>> START Text segment

The Borough of Hellertown is looking to encourage businesses to make exterior renovations with their Facade Improvement Funding program. The program–which has been helping property owners finance upgrades for several years–offers a one-to-one reimbursement grant for facade improvements up to a maximum amount of $10,000.
The program is offered to any business located on Main Street from Walnut Street through Kichline Avenue, on Water Street from Front Street to Delaware Avenue, or on Front Street. It is also open to non-commercial property owners in those areas.
Eligible facade improvements include doors and windows, exterior woodwork, signage, painting, power washing, roofing and more. The program also offers a one-to-two reimbursement grant ($1 in grant money for every $2 in private funds) for streetscape improvements, which include sidewalks, street trees, fences and more.

>> END Text segment

-- Problem details --
Can you copy the Hellertown facade grant text word for word, starting at "Eligible facade improvements" and ending at "fences and more."?

>> START Data excerpt

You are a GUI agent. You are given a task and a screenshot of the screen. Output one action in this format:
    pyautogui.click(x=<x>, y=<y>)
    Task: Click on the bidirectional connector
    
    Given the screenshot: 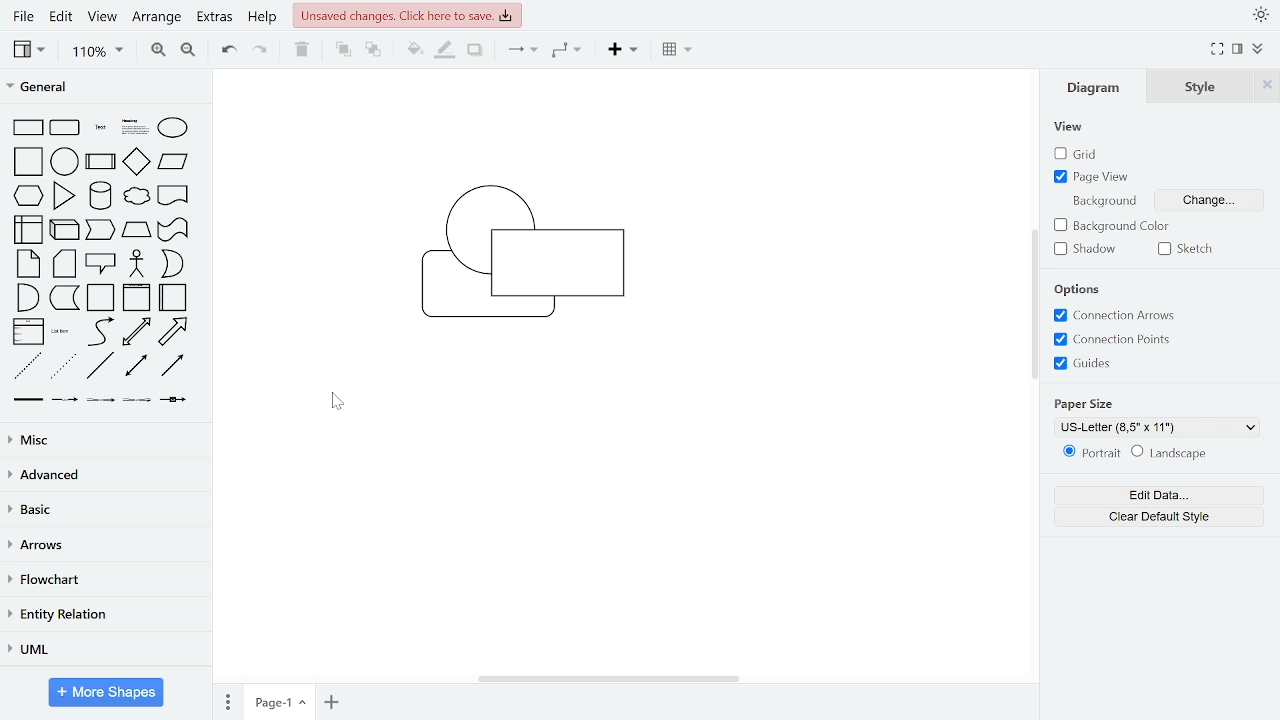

>> END Data excerpt

-- Complete response --
Eligible facade improvements include doors and windows, exterior woodwork, signage, painting, power washing, roofing and more. The program also offers a one-to-two reimbursement grant ($1 in grant money for every $2 in private funds) for streetscape improvements, which include sidewalks, street trees, fences and more.